Aufgabenstellung.
Nenne alle Geldbeträge und Prozentwerte aus dem folgenden Text über Meituan. Gib zu jedem an, worauf er sich bezieht.

----- Zu prüfender Text -----

Für das Geschäftsjahr 2021, zu dem Meituan zu Ende März hin berichten wird, rechnen die Experten mit einem Rekordverlust über umgerechnet 2,7 Mrd. Dollar. Darin enthalten ist eine Strafe über 530 Mill. Dollar, mit der Meituan im Zuge der ausufernden chinesischen Regulierungskampagne im Technologiesektor Anfang Oktober wegen Marktmachtmissbrauch und wettbewerbsschädlichen Verhaltens abgekanzelt worden war.
Zielscheibe für Peking
Im Vergleich zum Konkurrenten Alibaba, der wegen gleichlautender Vorwürfe mit einer für Chinas Wirtschaftsgeschichte rekordhohen Buße über 2,7 Mrd. Dollar belegt wurde, ist Meituan einigermaßen gut weggekommen. Dennoch müssen die Anleger davon ausgehen, dass Meituan weiterhin eine Zielscheibe für die chinesische Regierung bei ihrem Feldzug zur Eingrenzung der Marktmacht von führenden App-Betreibern und Internetkonzernen abgibt.
Wie empfindlich der Markt auf jedwede Facette der Tech-Regulierungskampagne reagiert, zeigt der jüngste kapitale Kurseinbruch der Meituan-Aktie Ende Februar. So erließ Chinas Wirtschaftsplanungsrat NDRC im Verbund mit anderen Regulierungsbehörden als böse Überraschung einen neuen Maßnahmenkatalog, der zum Schutz des Gaststättengewerbes in pandemischen Zeiten gedacht ist und seinen Tech-Partnern eine Art Solidaritätsgeste zur Reduzierung der operativen Kosten der Bewirtungsbranche abverlangt.
Neuer Regulierungsschock
Meituan wird damit dazu gezwungen, die den Restaurants abverlangten Gebühren für Essenszustellungen und Werbeaktionen auf Meituan-Plattformen zu reduzieren, was nach groben Überschlagsrechnungen von Analysten die Konzernerlöse für das laufende Jahr um bis zu 10% zurückdrängen dürfte. Gleichzeitig ist damit quasi programmiert, dass die mit 3,3% bereits hauchdünnen Margen im Essenslieferungsgeschäft auf absehbare Zeit weiter nach unten zeigen werden.

----- Datensätze -----

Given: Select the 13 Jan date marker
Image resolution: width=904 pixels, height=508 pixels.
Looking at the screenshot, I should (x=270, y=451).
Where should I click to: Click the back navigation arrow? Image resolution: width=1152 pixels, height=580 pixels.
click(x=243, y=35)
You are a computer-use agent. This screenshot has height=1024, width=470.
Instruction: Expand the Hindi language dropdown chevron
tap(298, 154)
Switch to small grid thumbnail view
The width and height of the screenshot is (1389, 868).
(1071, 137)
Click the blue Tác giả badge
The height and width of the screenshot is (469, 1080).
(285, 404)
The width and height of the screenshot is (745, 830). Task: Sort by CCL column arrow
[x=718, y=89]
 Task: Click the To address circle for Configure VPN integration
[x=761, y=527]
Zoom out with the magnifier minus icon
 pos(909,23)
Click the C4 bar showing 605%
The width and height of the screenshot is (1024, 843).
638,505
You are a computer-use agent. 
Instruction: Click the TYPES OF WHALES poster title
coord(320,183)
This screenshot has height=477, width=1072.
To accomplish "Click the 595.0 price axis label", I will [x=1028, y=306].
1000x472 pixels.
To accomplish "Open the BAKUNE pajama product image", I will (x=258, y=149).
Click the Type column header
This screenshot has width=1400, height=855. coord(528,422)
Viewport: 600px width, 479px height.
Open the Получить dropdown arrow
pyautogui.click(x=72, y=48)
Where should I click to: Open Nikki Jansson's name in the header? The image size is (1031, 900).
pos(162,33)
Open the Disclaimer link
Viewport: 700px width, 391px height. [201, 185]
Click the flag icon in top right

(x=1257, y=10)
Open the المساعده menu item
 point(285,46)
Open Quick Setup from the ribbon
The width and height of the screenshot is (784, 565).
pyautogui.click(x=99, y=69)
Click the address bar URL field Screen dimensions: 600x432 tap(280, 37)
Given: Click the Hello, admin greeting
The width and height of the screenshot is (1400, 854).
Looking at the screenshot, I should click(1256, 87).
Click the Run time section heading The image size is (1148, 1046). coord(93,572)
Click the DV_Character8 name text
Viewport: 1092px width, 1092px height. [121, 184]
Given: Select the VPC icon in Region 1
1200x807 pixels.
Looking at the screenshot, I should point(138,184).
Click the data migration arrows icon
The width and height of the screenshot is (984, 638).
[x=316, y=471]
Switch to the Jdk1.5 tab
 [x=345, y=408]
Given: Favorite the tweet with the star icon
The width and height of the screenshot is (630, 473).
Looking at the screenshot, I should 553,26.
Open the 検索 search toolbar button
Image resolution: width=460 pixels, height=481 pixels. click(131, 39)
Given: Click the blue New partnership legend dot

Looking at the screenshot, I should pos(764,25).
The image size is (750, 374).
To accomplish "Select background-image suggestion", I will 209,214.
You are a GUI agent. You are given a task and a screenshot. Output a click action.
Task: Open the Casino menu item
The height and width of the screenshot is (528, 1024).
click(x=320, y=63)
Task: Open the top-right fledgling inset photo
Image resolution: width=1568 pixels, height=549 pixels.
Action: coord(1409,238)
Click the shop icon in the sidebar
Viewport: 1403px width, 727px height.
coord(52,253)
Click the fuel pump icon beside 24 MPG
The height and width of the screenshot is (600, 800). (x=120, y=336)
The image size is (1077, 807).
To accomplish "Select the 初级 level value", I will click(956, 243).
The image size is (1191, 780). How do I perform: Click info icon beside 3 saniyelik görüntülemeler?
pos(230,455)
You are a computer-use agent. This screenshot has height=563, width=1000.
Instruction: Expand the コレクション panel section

-----

Ergebnis der Übung.
- 2,7 Mrd. Dollar: erwarteter Rekordverlust von Meituan für das Geschäftsjahr 2021
- 530 Mill. Dollar: Strafe gegen Meituan wegen Marktmachtmissbrauch und wettbewerbsschädlichen Verhaltens
- 2,7 Mrd. Dollar: rekordhohe Buße gegen Alibaba
- 10%: möglicher Rückgang der Konzernerlöse im laufenden Jahr
- 3,3%: Margen im Essenslieferungsgeschäft